WHAT IS NEEDED
In the data below, how many lines include the word "link"? Give only the number.

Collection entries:

====

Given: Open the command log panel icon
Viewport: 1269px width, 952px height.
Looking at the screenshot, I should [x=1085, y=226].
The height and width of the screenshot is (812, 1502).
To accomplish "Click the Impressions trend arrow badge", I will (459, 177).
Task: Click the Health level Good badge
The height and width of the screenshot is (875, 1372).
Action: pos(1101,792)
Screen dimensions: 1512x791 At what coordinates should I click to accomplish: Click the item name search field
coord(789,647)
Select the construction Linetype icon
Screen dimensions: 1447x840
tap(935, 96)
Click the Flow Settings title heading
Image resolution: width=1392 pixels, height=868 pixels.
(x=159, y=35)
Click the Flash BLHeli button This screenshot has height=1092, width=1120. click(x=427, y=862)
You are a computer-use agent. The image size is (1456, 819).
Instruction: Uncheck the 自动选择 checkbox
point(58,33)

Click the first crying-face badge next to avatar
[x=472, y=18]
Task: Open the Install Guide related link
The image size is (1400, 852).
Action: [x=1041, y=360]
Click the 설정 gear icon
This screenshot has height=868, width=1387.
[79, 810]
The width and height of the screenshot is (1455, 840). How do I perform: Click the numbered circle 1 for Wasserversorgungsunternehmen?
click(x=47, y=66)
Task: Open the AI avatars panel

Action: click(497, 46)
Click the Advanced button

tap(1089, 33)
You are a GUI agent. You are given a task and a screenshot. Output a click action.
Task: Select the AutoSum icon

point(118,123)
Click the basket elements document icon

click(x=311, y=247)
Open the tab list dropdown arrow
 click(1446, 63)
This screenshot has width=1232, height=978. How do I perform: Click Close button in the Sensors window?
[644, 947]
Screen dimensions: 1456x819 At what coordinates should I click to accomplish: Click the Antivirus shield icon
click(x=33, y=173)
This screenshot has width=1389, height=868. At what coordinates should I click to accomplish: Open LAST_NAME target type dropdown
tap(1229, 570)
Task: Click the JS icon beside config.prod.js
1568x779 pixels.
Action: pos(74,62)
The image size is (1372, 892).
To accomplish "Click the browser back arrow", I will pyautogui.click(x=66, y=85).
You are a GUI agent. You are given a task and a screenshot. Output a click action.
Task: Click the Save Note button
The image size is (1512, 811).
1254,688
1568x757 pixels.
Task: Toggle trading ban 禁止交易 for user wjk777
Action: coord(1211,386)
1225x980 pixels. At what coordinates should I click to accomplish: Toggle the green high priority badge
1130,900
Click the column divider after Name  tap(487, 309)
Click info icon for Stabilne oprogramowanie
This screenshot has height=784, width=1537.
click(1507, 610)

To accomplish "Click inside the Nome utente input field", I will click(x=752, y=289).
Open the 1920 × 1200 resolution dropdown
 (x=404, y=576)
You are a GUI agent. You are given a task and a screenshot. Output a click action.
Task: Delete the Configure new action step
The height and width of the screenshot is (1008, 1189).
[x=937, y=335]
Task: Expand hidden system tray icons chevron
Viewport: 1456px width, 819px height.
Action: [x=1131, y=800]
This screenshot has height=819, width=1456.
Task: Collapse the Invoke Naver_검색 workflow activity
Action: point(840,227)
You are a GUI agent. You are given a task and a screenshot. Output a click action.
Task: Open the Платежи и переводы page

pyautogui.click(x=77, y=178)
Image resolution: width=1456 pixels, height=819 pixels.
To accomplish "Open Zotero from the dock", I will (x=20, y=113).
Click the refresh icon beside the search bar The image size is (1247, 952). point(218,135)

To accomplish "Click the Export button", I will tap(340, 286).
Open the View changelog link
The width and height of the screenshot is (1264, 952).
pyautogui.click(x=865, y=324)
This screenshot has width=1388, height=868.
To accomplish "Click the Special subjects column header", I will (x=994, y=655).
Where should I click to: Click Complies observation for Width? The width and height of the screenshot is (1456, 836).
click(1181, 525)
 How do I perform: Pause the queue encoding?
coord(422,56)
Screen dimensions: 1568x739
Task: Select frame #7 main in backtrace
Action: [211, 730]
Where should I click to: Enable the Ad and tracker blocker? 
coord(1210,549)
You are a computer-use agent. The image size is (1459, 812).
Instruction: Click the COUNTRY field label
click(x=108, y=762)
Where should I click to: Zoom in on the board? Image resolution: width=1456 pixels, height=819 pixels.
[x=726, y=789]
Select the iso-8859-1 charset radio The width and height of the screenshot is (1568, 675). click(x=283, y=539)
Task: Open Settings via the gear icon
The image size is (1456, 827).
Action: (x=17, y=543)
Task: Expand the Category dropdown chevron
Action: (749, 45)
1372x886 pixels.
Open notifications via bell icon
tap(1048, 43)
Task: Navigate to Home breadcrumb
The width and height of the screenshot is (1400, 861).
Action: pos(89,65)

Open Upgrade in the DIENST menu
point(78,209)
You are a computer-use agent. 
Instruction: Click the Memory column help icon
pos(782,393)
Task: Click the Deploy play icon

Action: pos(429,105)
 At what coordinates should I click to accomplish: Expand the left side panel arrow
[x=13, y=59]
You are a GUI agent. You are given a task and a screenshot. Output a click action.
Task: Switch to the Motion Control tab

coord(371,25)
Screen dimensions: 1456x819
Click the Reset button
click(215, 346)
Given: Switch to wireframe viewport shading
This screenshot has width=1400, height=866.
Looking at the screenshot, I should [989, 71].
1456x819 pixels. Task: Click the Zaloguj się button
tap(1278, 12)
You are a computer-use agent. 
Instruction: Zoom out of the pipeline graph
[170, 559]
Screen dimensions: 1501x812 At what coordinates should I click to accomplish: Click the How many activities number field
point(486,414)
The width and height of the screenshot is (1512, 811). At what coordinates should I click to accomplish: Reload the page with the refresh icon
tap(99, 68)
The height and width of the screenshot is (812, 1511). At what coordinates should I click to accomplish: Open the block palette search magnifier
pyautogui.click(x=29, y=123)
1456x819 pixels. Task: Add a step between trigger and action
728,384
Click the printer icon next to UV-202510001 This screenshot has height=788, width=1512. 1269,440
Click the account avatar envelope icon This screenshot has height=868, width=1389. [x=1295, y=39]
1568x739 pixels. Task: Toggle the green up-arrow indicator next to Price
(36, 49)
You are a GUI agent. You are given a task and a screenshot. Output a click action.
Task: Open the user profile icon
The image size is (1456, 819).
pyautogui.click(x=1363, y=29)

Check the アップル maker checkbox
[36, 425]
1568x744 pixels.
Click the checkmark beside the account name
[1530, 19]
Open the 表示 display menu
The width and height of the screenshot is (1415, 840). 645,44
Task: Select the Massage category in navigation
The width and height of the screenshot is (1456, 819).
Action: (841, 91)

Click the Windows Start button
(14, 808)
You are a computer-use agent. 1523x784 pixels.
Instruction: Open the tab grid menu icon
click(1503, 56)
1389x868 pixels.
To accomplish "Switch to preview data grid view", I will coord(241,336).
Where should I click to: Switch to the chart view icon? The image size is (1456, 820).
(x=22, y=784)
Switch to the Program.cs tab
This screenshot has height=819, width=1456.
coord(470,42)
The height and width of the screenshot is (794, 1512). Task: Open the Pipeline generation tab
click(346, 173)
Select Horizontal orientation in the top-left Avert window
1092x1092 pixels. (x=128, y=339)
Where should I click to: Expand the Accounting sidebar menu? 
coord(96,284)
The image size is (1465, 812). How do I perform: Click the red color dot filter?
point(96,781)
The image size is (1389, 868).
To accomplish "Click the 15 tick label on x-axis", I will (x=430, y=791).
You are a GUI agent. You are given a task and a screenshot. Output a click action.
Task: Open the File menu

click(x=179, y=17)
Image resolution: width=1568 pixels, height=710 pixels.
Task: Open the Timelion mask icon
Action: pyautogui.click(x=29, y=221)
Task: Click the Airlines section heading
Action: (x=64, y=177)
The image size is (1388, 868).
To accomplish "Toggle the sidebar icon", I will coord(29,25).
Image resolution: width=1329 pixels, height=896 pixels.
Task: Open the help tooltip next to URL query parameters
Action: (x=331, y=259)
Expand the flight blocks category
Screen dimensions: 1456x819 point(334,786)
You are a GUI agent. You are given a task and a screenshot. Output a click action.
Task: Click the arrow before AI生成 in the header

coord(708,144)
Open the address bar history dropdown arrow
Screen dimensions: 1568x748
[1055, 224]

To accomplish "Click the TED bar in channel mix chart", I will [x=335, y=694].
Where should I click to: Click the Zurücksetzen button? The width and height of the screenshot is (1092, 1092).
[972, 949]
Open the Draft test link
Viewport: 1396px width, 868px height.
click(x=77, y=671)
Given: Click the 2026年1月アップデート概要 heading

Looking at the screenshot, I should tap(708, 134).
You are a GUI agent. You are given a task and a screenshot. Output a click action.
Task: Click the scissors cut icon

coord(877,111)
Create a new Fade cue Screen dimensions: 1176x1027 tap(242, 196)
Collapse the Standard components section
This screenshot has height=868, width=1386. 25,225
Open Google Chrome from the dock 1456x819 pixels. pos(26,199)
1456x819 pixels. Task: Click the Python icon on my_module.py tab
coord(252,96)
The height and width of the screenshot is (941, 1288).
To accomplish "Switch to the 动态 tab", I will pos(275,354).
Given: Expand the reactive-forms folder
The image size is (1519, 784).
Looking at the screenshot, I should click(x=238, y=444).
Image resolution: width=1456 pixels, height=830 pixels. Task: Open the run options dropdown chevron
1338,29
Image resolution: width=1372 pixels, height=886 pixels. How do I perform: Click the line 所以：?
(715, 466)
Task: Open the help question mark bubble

====

YOUR SOLUTION
3